#### EXERCISE REQUIREMENTS
Count the lines in the data below that contain the string "screenshot", with case counting, and reply with the number alone.

#### ENTRIES
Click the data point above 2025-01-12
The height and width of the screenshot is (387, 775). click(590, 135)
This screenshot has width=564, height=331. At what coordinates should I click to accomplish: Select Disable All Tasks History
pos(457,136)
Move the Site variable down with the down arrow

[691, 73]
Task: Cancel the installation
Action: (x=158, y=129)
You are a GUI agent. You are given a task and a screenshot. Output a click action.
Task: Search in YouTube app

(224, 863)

* * *

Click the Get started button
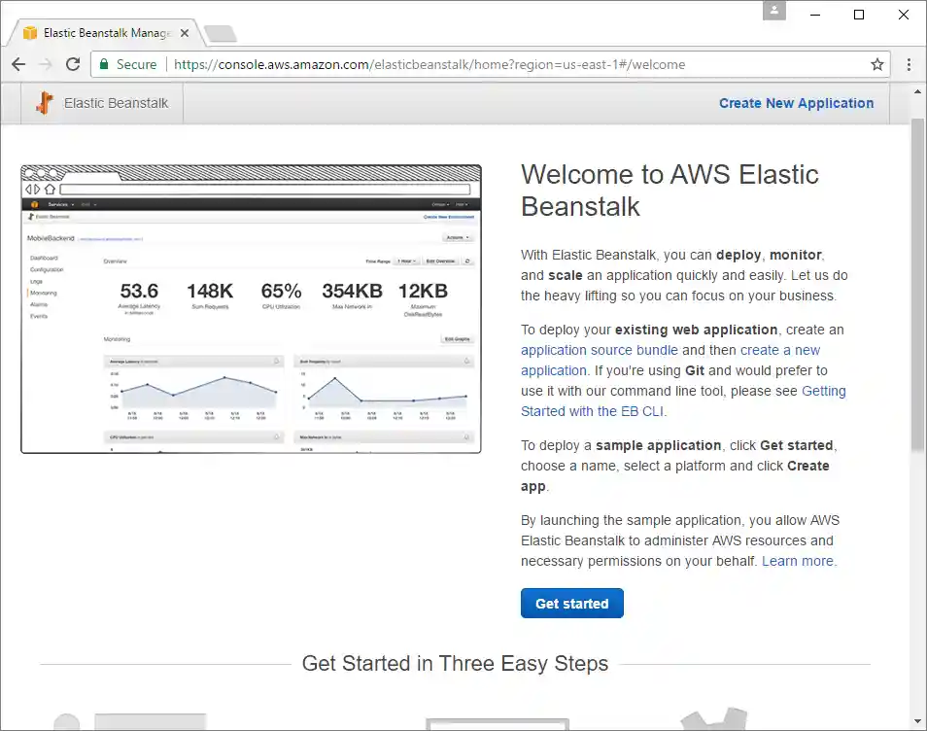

#### TASK OUTPUT
3